52- TEMPOS DE EMATER
O final de 75 deu-me, pela primeira vez, a sensação de
que se aproximava a hora de Chiara ir embora. Algumas coisas se confirmavam.
Minha ida para o Sul, principalmente, anunciava-se como um acerto de suas
previsões.
Naquele ano, mais uma vez, fiz o
Festival de Inverno. Desde a morte de Carmela, eu havia pensado que não teria
coragem de fazer outro. Sandra, minha amiga, convenceu-me. Resolvi, então,
fazer um curso de Litografia com Quaglia, um excelente professor, de quem eu já
era amigo.
Tive a chance, nesse festival, de
conhecer duas gaúchas: Zilá e Neli. Aliás, ficamos nos conhecendo um dia, na
sala de aula, quando uma delas perdeu a lente de contato, e eu tive a sorte de
achar, no lugar menos provável e mais difícil de encontrar: no tanque de água,
no meio da umidade onde ela ficava quase imperceptível. Ficamos amigos depois
disso, e Zilá me fez o convite para trabalhar em Rio Grande, num curso novo de
Educação Artística que a universidade local pretendia abrir. Aceitei. Ela me
chamaria no momento em que o Curso estivesse para começar.
Descobri ali, naquele festival, que eu
me dava muito bem com os gaúchos. A maioria de amigos que fiz era do Sul:
Nelson Elwanger, Cláudio Eli, Armando Almeida, Paulo Perez e Anete, Paulo
Chimendes, Anico Herskovits, Ana Alegria e outros. Tudo se encaminhava para,
mais uma vez, Chiara acertar em cheio. Bastava-me esperar, que tudo iria
acontecer.
Quis, então, desafiar, mais uma vez,
aquela afirmação de Chiara.
Comecei o ano de 1976 procurando emprego.

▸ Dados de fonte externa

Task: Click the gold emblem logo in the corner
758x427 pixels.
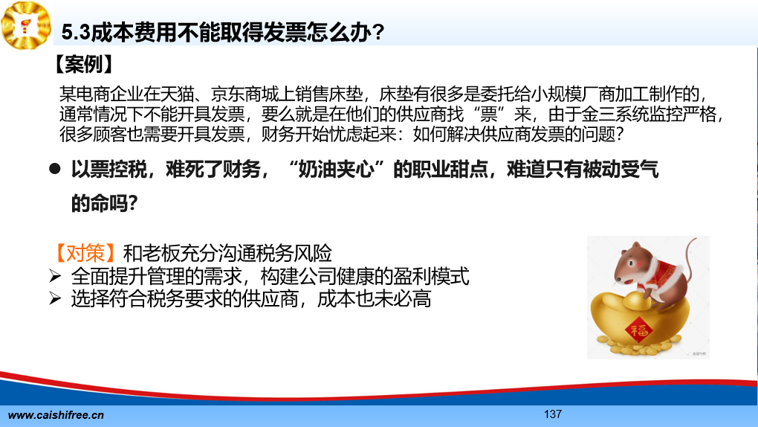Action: pos(26,25)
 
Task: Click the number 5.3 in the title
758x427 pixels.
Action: pos(76,33)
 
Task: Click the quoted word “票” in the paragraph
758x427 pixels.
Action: pos(488,114)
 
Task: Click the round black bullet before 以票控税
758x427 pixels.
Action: pos(55,168)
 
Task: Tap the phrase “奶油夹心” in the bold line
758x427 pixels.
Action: pos(336,170)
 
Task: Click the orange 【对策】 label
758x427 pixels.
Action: pos(85,253)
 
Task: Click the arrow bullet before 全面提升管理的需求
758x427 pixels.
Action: pos(55,277)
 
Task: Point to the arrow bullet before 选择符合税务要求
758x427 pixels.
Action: pos(55,299)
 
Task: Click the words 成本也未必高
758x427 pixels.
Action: pos(374,299)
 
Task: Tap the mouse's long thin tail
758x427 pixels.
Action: pos(688,259)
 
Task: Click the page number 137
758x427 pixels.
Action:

Os trabalhos de ilustração haviam minguado por uma determinação do Instituto
Nacional do Livro, estipulando um prazo mais apertado para as editoras
apresentarem os livros para o ano escolar. Na pressa, elas, as editoras,
preferiram contratar agências de publicidade que ilustravam o livro muito mais
rápido do que eu e a Sandra. Eu fiquei, outra vez, totalmente sem dinheiro. Uma
ou outra capa de livro que amigos me conseguiam não rendiam o suficiente para
que eu fosse muito longe. Estava com a pensão atrasada e contando com a boa
vontade e bom coração de Dona Nilda, a proprietária. Nessa época, eu não pedia
mais dinheiro de casa. Virava-me como podia. Consegui umas aulas particulares
de desenho. Tinha três alunos e o que eu arrecadava com os três equivalia mais
ou menos a um salário mínimo da época. Oitenta por cento daquele dinheiro
correspondia à mensalidade da pensão. Fumava porque filava dos amigos
compreensivos. Pelo menos, na pensão, eu tinha almoço e janta até sábado e
almoço aos domingos. No final desse dia, como não havia janta, eu corria sempre
à casa de um amigo quando tinha fome. Dona Célia e Seu Alberto, pais de Sandra,
convidavam-me sempre para o lanche do fim da tarde. Muitas vezes fui também à
casa de meu irmão Zezé, onde era garantida uma janta reconfortante.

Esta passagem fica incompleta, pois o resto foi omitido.